• **OBJECTIVE**: Retype the lines of the rows below word for word, leaving out the pictures.

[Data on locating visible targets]
★ ★ ★ ★ ★
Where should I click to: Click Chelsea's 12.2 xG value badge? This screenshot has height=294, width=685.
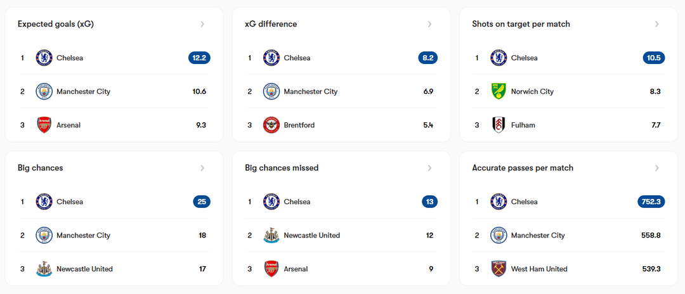tap(199, 58)
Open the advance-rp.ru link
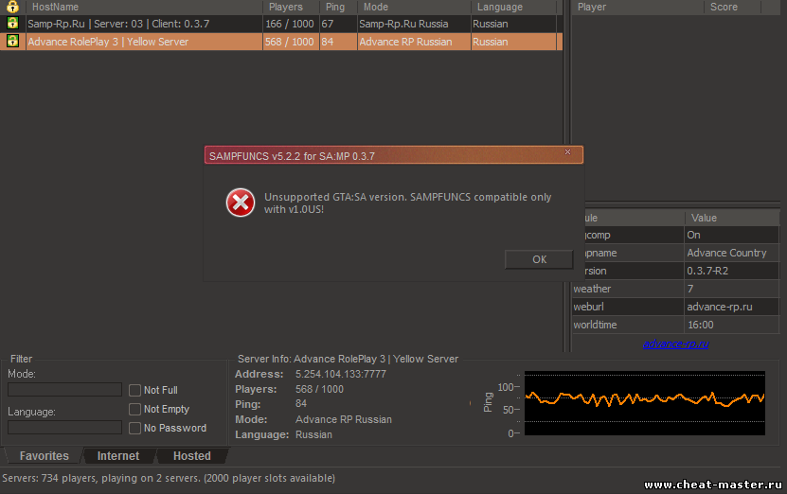The width and height of the screenshot is (787, 494). [x=675, y=344]
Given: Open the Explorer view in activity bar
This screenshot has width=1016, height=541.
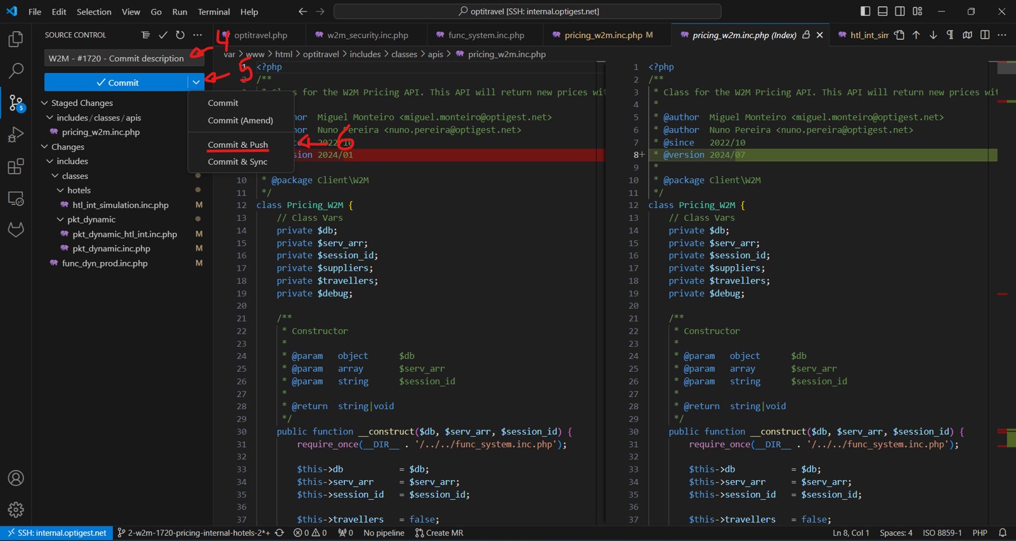Looking at the screenshot, I should tap(16, 39).
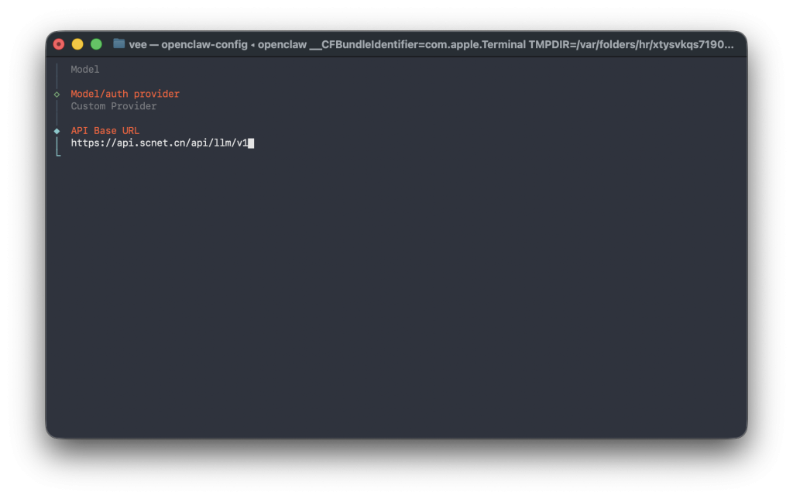Screen dimensions: 793x499
Task: Minimize the Terminal using the yellow button
Action: 77,44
★ ★ ★ ★ ★
• **CORRECT OUTPUT**:
Where should I click to: Click Chelsea's 12.2 xG value badge? This screenshot has height=294, width=685.
tap(199, 58)
Open the advance-rp.ru link
The width and height of the screenshot is (787, 494). [x=675, y=344]
Given: Open the Explorer view in activity bar
This screenshot has width=1016, height=541.
Looking at the screenshot, I should tap(16, 39).
Screen dimensions: 793x499
Task: Minimize the Terminal using the yellow button
Action: 77,44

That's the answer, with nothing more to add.